▽

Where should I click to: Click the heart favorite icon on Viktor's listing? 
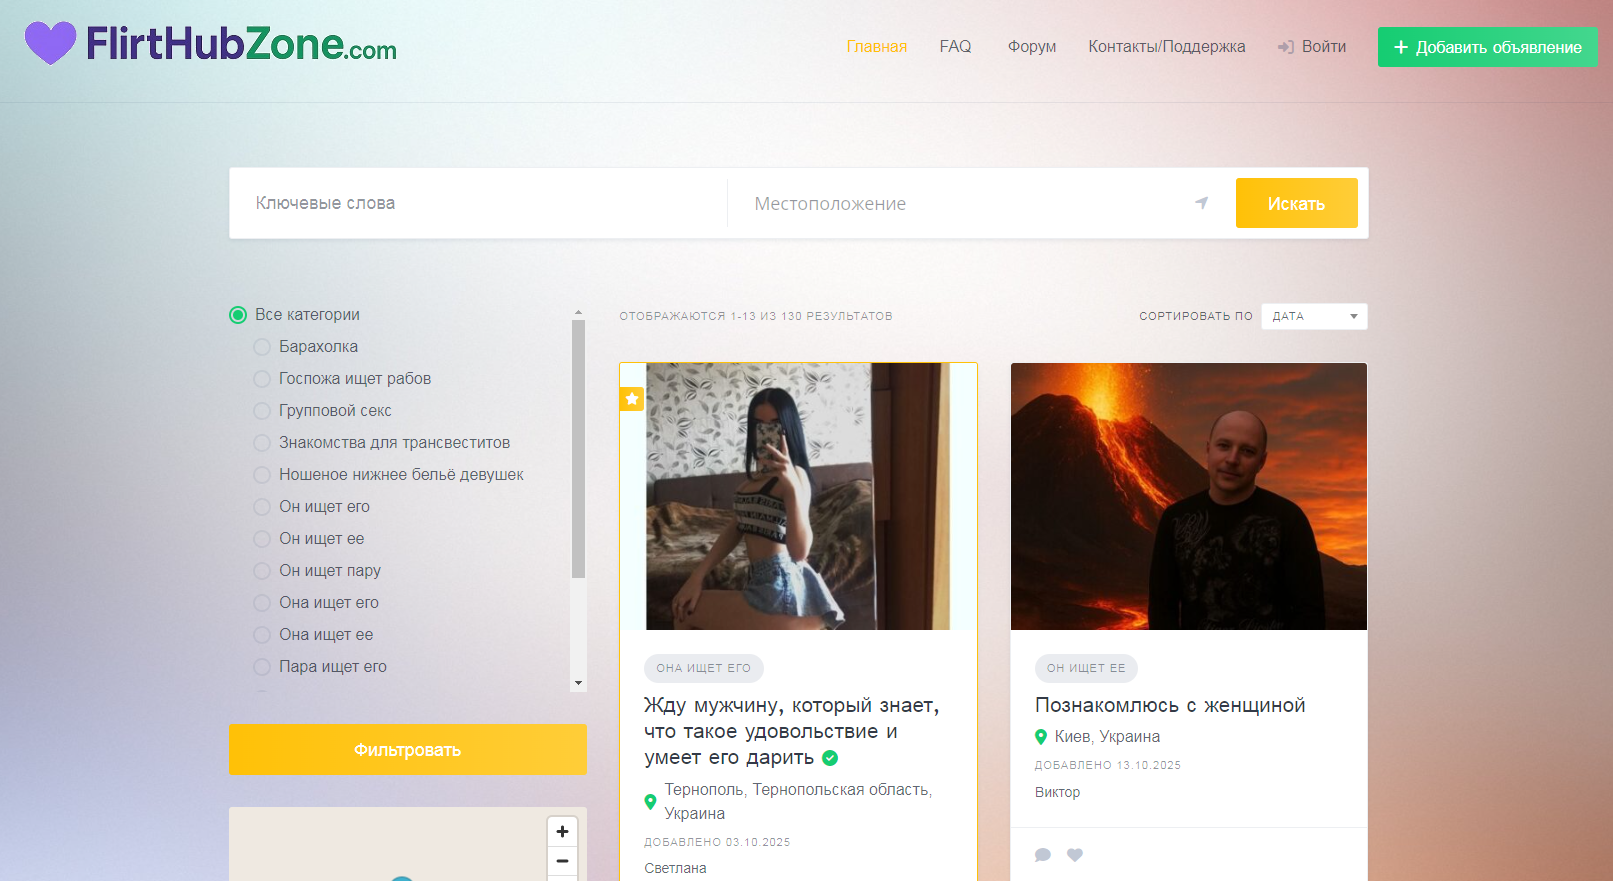(x=1075, y=855)
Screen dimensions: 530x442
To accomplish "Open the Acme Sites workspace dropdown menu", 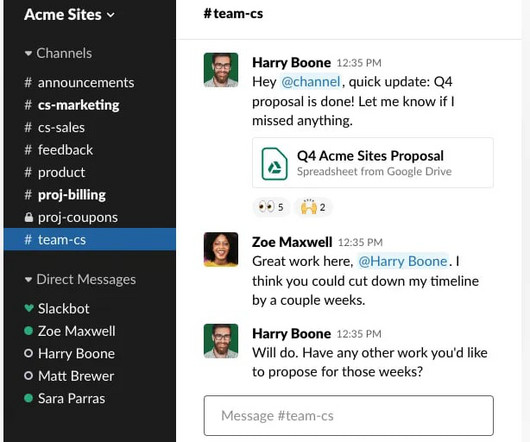I will 69,15.
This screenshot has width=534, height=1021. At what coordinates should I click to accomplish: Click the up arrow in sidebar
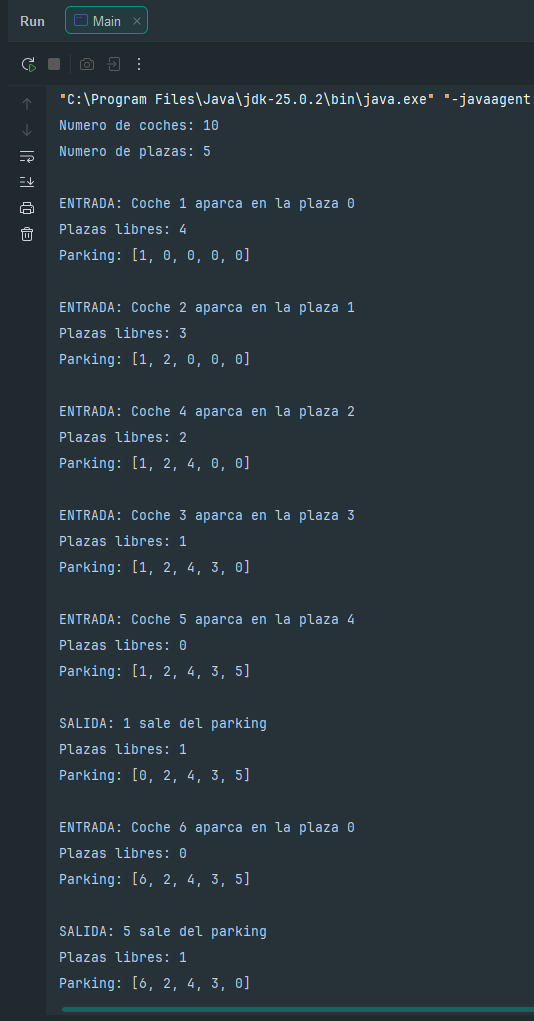pyautogui.click(x=27, y=104)
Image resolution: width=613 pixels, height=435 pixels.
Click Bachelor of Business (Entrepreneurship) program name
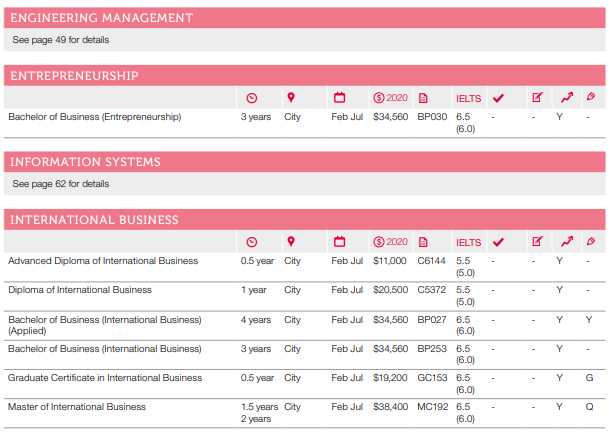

△

## THE EXERCISE
Pick out each line of the records above that contains the word "should", and copy those lines.

## RESPONSE
Where should I click to: Click the heart favorite icon on Viktor's listing? 
This screenshot has width=534, height=1021. At what coordinates should I click to accomplish: Click the up arrow in sidebar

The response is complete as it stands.